Police arrest someone in America every 36 seconds on marijuana charges, with a record 872,000 arrests made in 2007, "more than for all violent crimes combined, Hightower and Frazer point out. They note that 89 per cent of all marijuana arrests "are for simple possession of the weed, not for producing or selling it.
They argue the drug war "is doing far more harm than marijuana itself ever will, because (1) it diverts hundreds of thousands of police agents from serious crimes "to the pursuit of harmless tokers ; (2) it costs taxpayers at minimum $10 billion a year to catch, prosecute, and incarcerate marijuana users and sellers; (3) it enables government to snatch the cars, money, computers and other properties of people caught up in drug raids even if they have had no charges filed against them; and (4) it allows "police agents at all levels to trample our Bill of Rights in their eagerness to nab pot consumers.
The drug war has also unleashed a torrent of racism in the form of unjust sentencing, which confines crack-cocaine users who are mostly black to prison for longer terms than powder snorters, who are mostly white.

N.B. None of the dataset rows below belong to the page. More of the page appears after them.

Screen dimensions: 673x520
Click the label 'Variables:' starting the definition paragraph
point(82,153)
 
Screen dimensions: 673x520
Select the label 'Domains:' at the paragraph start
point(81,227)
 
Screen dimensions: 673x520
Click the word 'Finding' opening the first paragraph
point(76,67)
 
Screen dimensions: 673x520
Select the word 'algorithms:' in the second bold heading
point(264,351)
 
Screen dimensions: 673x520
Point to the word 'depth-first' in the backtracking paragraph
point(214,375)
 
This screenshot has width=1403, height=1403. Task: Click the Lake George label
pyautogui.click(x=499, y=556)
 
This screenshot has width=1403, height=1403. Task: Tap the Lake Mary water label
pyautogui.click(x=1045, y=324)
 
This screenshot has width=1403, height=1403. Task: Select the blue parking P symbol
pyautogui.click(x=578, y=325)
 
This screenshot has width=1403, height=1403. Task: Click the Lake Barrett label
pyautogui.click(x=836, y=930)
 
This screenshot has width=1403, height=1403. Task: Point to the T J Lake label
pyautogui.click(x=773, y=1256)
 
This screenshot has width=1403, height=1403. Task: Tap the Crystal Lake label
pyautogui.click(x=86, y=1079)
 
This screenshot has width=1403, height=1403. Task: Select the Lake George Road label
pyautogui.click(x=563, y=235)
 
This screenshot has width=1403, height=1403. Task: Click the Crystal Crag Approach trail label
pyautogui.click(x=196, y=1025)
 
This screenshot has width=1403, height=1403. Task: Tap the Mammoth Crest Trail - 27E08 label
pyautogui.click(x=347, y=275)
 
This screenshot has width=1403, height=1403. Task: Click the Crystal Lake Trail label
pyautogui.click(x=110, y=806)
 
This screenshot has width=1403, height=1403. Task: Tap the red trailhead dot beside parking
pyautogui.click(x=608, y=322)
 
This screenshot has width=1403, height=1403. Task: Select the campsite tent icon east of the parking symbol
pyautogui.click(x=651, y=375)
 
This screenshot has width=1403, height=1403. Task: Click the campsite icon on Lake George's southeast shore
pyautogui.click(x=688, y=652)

Hightower and Frazer say authorities have perverted the infamous "Patriot Act of 2001 for use in non-terrorism cases, allowing "sneak-and-peak search warrants to be used in drug war probes, including pursuit of marijuana users. The Act's provisions were supposed to be applied only for suspected terrorist acts. Only three of the Justice Department's 763 requests for "sneak-and-peak last year were used for terrorism searches, they report in Lowdown.